However, since I've not been away I've not had the opportunity to purchase any exotic foods. Even when shopping in Bath I was too focused on buying shoes; and during my four, yes four, trips to various garden centres I was also rather pre-occupied with getting things to grow rather than things to eat.
Anyway, really it's just a good excuse to produce something from my own kitchen, since that is where I have spent a lot of time over the past two weeks. After poring over various recipes I settled down to attempt some mini honey-nut Florentines.
For these you need to mix 100g chopped candied peel and 10-12 glacé cherries that have been halved or quartered. To these add 75g blanched almonds and 50g pistachios both roughly chopped. Melt 75g unsalted butter in a small pan and then stir in 75g caster sugar, 1 tablespoon of honey, 1 tablespoon of double cream, and 1 teaspoon of vanilla extract. Bring to boil, stirring all the time, and simmer for 1-2 minutes, before removing from the heat.
To the sugar and butter mixture, stir in the nuts, cherries and peel, along with 2 tablespoons of plain flour and the finely grated zest of an orange. Leave until barely warm.
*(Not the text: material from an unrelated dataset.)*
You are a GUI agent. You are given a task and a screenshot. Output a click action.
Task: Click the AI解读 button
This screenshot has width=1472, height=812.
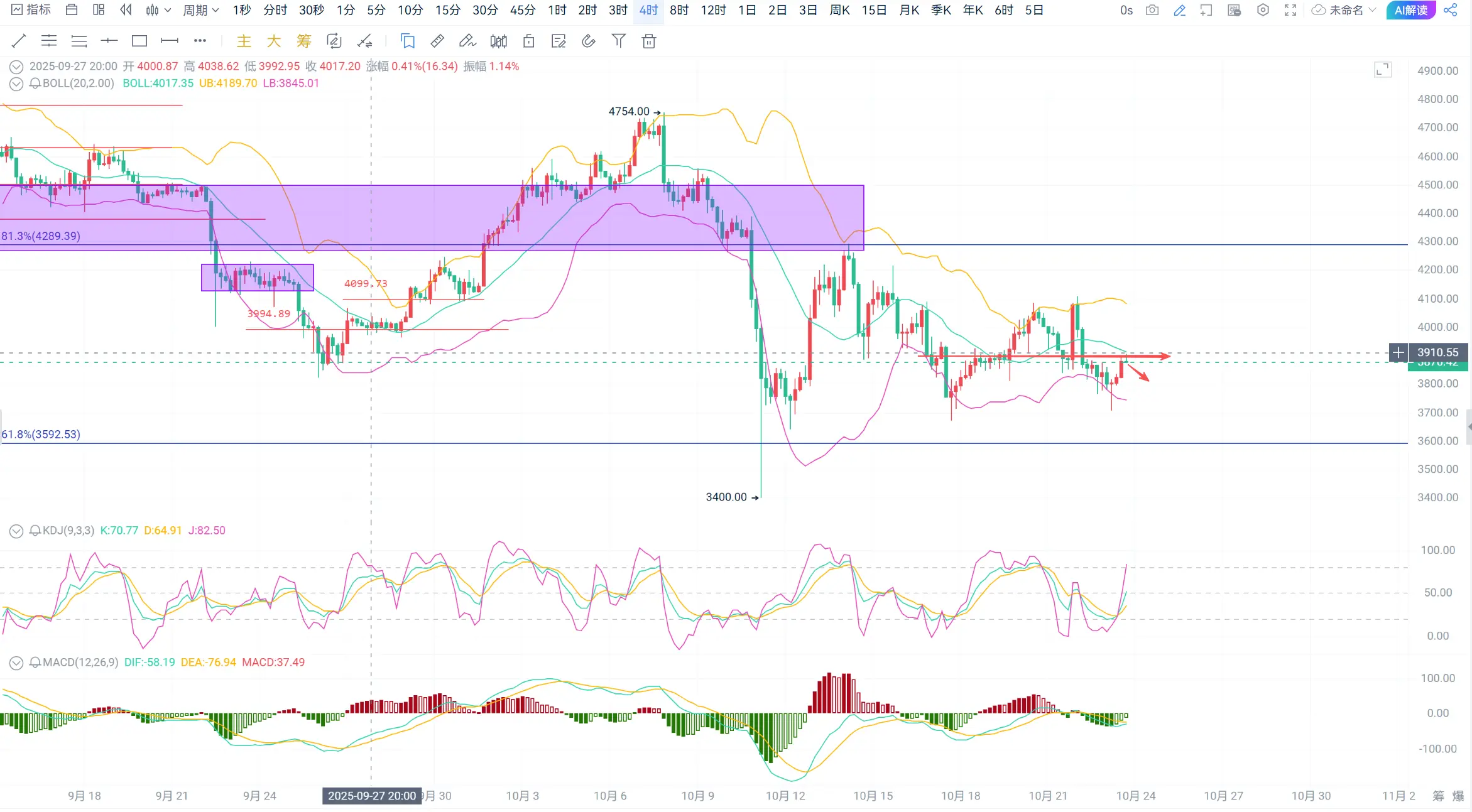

Meanwhile, heat the oven to 180 C, fan 160 C, gas mark 4 and butter the bases of two, twelve-cup muffin tins. The latter will not win you any points on the Great British Bake-Off but will stop your Florentines spreading to ridiculous proportions when in the oven. If you are entering a Bake-Off just line two large baking trays with non-stick baking paper.
Once the mixture has almost cooled to room temperature, press a teaspoon of the mixture into each of the muffin tin holes or place 12 drops of mixture onto each of the baking trays, leaving plenty of room for them to spread out. Pop them in the oven for 10-12 minutes.
Allow them to cool in the tin or on the tray for about 10 minutes before transferring them to a clean kitchen towel. If using the muffin tin you'll need to prise them out with a knife. Make sure you place them upside down onto the towel. You want the smooth side facing up.
Once cooled, melt 100g dark chocolate and 100g white chocolate in separate bowls. Spread 12 of the upturned faces of the Florentines with the dark chocolate and the other 12 with the white chocolate. When slightly cooled, you could wiggle the tines of a fork through the chocolate to leave a wave pattern. This really is easier said than done but I distinctly recall that Paul Hollywood and Mary Berry insisted on this finishing touch in the last Bake-Off. However, if like me, you've made your Florentines in muffin tins you're already out of the running for 'best looking Florentine'. I left the dark chocolate too long, missing the opportunity, and made a bit of a mess of the white chocolate but I've decided mine are to be all about taste. Let's just hope my colleagues agree!